Human resources departments will generally find it useful to compute and analyze absenteeism occurrences. The following can assist in this regard:
Total Time Lost - Total time lost is one of the most popular measures that is used. The computation gives a percentage of total scheduled work time that is lost to absenteeism. The formula for the measure is:
Total Time Lost = (Days Lost to Absenteeism for a Period) / ((Average Number of Employees) x (Total Days in Period)) x 100
Tardiness - Tardiness is a form of absenteeism that can create work schedule problems, particularly in manufacturing environments where machines and assembly lines are schedule to start at a specific time. Excessive tardiness disrupts normal working operations, making it difficult for first-level supervisors to synchronize the beginning of a shift operation.
Historical studies are often useful in identifying absence problems.

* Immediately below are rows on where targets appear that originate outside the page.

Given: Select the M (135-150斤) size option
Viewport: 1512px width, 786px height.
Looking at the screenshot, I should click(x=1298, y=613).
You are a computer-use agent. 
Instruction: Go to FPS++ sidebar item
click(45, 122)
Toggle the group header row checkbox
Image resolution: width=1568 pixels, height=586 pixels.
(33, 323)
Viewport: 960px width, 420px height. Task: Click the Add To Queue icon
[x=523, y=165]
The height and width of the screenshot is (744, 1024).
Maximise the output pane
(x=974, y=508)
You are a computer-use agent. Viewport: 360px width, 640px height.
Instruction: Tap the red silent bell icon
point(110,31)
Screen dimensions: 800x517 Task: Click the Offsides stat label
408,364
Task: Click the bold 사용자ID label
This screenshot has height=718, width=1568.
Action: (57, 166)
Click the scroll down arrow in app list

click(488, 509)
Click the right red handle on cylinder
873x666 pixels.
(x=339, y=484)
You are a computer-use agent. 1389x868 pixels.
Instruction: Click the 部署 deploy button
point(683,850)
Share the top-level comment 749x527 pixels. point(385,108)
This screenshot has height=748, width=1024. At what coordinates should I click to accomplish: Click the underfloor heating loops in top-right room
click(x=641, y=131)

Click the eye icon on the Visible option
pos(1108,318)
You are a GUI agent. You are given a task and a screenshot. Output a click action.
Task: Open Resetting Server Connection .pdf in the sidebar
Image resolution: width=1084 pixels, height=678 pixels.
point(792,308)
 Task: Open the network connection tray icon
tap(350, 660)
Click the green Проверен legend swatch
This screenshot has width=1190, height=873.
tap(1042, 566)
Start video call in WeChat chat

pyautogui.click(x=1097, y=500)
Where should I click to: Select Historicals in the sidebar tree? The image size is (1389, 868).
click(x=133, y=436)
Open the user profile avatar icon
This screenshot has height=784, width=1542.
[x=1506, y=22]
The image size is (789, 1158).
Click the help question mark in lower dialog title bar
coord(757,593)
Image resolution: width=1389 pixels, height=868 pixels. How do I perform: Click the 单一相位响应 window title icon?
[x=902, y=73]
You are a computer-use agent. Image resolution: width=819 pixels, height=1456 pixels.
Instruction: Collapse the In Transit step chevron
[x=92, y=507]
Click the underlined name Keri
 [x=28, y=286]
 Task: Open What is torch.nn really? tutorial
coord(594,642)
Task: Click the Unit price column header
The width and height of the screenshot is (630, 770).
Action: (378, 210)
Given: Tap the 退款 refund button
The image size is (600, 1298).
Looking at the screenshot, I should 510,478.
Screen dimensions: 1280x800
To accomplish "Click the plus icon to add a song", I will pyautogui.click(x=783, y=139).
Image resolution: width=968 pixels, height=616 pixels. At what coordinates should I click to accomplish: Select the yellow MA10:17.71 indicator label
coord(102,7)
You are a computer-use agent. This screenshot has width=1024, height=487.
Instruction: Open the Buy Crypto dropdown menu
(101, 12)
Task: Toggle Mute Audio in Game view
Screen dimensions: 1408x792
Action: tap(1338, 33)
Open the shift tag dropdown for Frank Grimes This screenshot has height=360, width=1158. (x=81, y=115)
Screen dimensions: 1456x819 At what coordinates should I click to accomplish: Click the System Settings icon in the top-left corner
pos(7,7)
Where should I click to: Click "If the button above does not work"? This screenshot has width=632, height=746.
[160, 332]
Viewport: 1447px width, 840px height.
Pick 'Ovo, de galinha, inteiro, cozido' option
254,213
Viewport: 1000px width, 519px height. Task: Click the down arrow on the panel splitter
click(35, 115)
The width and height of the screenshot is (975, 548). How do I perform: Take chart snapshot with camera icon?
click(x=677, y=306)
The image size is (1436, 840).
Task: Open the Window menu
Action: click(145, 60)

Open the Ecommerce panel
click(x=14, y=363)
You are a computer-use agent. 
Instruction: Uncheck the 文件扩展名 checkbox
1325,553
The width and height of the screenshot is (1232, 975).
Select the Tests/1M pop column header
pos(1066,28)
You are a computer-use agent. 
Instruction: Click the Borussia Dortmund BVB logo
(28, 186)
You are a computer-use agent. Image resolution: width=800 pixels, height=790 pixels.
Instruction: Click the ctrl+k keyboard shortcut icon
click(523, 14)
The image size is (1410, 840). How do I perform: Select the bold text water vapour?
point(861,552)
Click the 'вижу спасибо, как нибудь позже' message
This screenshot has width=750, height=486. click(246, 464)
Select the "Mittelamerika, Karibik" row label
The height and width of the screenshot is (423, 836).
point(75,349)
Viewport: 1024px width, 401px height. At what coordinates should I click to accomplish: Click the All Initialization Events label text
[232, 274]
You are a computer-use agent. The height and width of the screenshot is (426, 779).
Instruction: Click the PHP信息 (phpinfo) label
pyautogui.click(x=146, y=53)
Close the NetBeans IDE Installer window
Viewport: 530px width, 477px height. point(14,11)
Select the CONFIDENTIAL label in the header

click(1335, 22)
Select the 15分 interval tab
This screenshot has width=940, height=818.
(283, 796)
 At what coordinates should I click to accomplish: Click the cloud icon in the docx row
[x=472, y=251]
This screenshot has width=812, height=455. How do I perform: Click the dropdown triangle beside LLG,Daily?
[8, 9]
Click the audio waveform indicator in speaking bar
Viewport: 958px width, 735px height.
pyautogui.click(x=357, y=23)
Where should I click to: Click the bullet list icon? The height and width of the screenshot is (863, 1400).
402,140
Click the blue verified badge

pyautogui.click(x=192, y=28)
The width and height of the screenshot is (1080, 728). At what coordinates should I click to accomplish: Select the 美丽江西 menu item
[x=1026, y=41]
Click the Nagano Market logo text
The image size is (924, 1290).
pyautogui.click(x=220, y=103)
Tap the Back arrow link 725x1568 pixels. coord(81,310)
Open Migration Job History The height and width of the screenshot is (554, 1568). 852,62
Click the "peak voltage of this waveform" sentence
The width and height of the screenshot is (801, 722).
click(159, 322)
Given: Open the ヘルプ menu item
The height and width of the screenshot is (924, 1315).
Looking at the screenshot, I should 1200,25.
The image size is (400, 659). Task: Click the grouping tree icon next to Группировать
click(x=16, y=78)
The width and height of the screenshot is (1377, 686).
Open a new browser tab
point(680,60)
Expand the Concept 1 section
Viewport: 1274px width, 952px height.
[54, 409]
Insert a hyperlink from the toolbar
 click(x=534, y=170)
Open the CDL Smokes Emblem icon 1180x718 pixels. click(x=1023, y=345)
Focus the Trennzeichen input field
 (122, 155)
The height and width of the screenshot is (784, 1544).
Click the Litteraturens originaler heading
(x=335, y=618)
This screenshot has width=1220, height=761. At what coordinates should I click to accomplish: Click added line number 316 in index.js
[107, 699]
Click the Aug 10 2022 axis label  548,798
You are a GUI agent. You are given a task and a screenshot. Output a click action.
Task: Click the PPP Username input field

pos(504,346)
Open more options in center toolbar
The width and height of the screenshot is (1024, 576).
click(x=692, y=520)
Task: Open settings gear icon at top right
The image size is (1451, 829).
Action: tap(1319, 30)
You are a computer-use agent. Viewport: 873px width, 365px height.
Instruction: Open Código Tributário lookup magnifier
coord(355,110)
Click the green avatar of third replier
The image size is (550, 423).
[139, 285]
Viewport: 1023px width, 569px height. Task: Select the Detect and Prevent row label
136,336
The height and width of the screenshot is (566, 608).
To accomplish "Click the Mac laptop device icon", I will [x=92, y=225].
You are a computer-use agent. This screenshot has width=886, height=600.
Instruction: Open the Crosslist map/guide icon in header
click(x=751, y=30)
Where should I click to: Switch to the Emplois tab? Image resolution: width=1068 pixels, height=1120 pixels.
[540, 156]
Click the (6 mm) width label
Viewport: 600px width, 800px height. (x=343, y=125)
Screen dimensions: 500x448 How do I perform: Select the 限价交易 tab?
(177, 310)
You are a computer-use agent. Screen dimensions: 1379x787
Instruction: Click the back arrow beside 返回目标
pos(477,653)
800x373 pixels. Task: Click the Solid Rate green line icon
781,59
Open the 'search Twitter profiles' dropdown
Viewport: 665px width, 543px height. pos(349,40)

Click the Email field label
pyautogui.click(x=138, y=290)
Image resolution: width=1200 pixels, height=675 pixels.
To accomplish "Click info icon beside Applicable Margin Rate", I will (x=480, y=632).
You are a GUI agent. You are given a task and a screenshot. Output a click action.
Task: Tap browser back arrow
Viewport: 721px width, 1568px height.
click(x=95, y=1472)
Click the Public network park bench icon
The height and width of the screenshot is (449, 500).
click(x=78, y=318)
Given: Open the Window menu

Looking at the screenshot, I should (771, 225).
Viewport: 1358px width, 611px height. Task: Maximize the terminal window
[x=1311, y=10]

For example a one-year study of absences may be analyzed by employee, work group, shift, department and division to determine which individuals and groups may be major contributors to the problem. In areas of high absence, the results of attitude surveys and exit interviews should be analyzed to locate sources of dissatisfaction that may be partially responsible fore the problem. An audit can assess the overall effectiveness of a firms absenteeism control system. The auditing procedures would involve examining the variables that affect employees' decisions to attend work, including absenteeism policies and goals, discipline and rewards, employee substance abuse, employee selection practices and supervisory practices.